Das Alterszentrum Tschann wurde 2007 eröffnet – es belegt die unteren zwei Etagen dieses Gebäudes.

Archivbild: LZ

Denn, und das hörte man zum ersten Mal in dieser Deutlichkeit – das Alterszentrum Tschann hat noch ein ganz anderes Problem: Personalknappheit. «Wir finden schlicht keine Mitarbeitenden mehr», sagte Betschen. Dies sei schon seit Jahren schwierig und habe sich in den letzten Monaten verschärft. «Wir haben Ausfälle aufgrund von Kündigungen, Unfall, Krankheit und Corona und können die Vakanzen nur mit Temporärkräften kurzfristig besetzen», sagte er. In der Pflege sind zurzeit 370 Stellenprozent unbesetzt.

Unter den Kündigungen ist jene des Zentrumsleiters letzten Sommer nach nicht einmal zwei Jahren. Grund: «Eine neue berufliche Herausforderung», so Betschen. Die aktuelle Zentrumsleiterin sei bereits die vierte Leitungsperson in rund sechs Jahren. Zwar finden auch andere Alters- und Pflegeheime nicht problemlos neue Mitarbeitende, doch in Buchrain ist es ausgeprägt. Als Gründe nannte er die Grösse:

«Wir sind etwa bei den Dienstplänen weniger flexibel, können weniger Aufstiegschancen bieten und bei den Löhnen nicht mithalten.»

Das Wohl und die Sicherheit der Bewohnenden seien «dank ausserordentlichem Einsatz» der Mitarbeitenden aktuell gewährleistet, betonte Betschen. Eine Betriebsanalyse eines externen Beraters habe aber ergeben, dass dies nur noch für beschränkte Zeit der Fall sein werde. Ausserdem sei die Ausbildung der Lernenden nicht mehr sichergestellt, weil die notwendigen Fachpersonen dafür fehlten. Diese angespannte Lage beim Personal und die finanziellen Aspekte seien letztlich «gleichwertig» ausschlaggebend für den Schliessungsentscheid gewesen, so Betschen. Wobei er betonte, dass das Alterszentrum selber finanziell gut dastehe.

Aktuell wohnen 34 Pflegebedürftige aus Buchrain bereits auswärts

Bereits ab Montag beginnt die Suche nach Anschlusslösungen für die Bewohnenden und Mitarbeitenden. «Erst wenn alle Bewohnerinnen und Bewohner ein neues Zuhause haben, werden wir das Zentrum schliessen», sagte Betschen.

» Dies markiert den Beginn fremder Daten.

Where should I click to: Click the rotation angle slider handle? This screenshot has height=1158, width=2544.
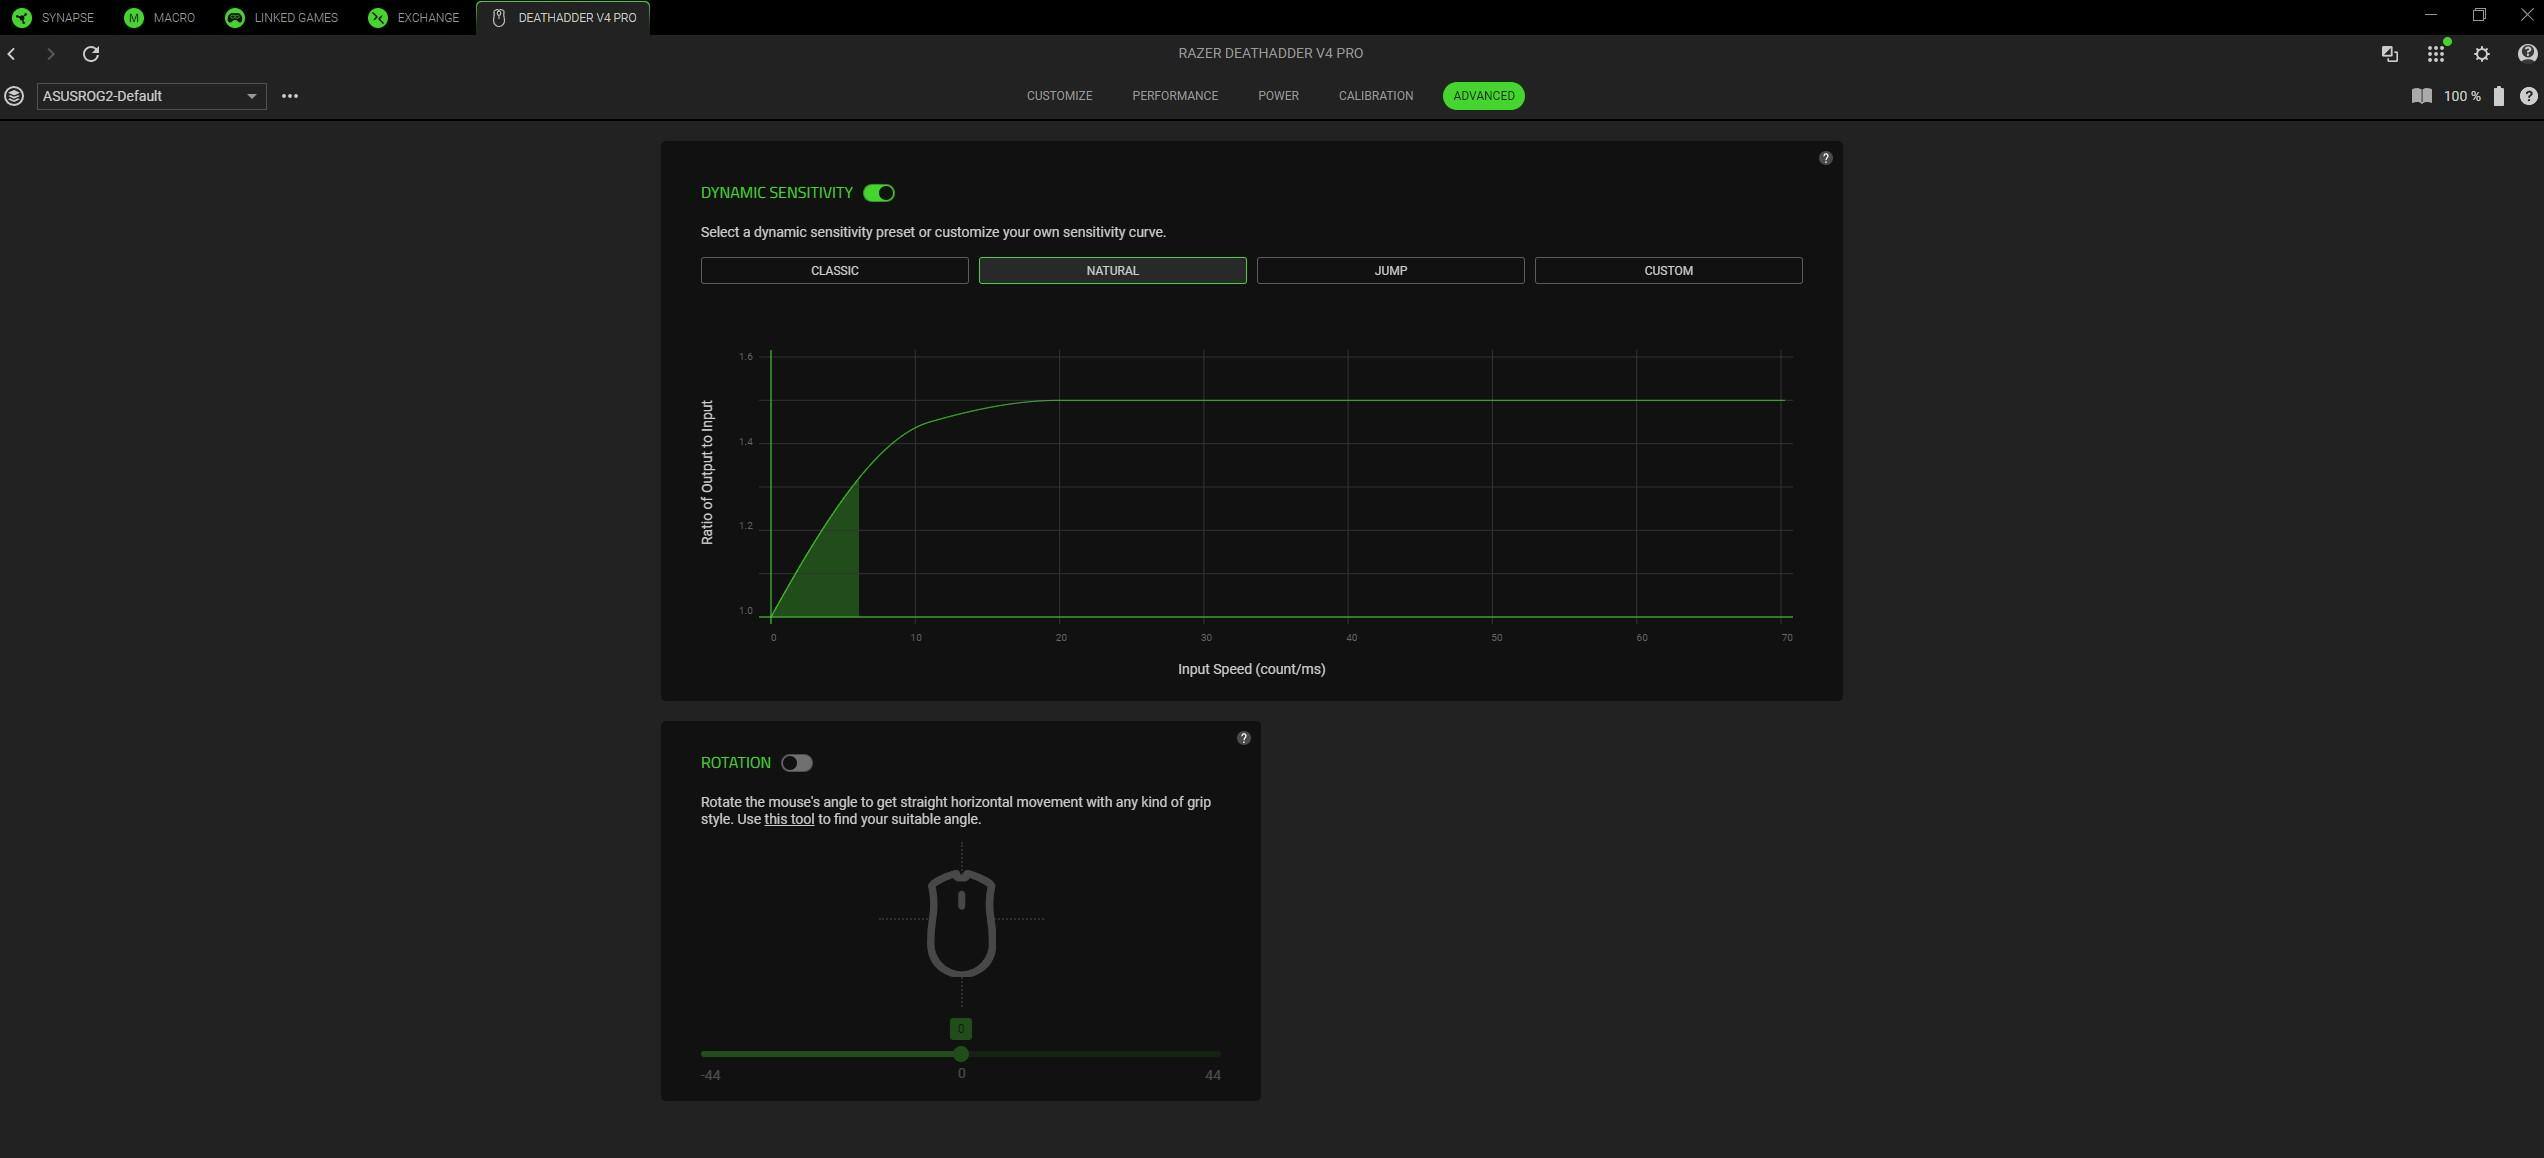(961, 1054)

In Frage kommen primär umliegende Pflegezentren in Root, Ebikon, Eschenbach und Adligenswil. Erste Kontakte hätten stattgefunden. Schon heute wohnen 34 Pflegebedürftige aus Buchrain auswärts. Dass etwa Adligenswil nicht ausgelastet ist, sei für den Schliessungsentscheid nicht entscheidend gewesen, so Betschen:

«Aber natürlich hatten wir das im Hinterkopf.»

Für den Gemeinderat ist das Ende des Alterszentrums Tschann bitter. «Buchrain will für seine Bewohnerinnen und Bewohner in allen Lebensphasen ein attraktiver Wohnort sein», sagte Egger. Diesem Anspruch wird die Gemeinde bald nicht mehr gerecht werden können. Aber: Punkto Wohnen und Betreuung im Alter verspricht er eine umfassende Neuausrichtung. Eine spezialisierte Beratungsfirma soll zusammen mit der Gemeinde eine Strategie erarbeiten. Auch eine Kommission setzt der Gemeinderat ein. Zu klären sein wird dabei, was wo möglich sein könnte. Und: Was passiert mit den Räumen des Alterszentrums? Dabei spielt das laufende Generationenprojekt, also die Neugestaltung des Dorfzentrums, eine wichtige Rolle.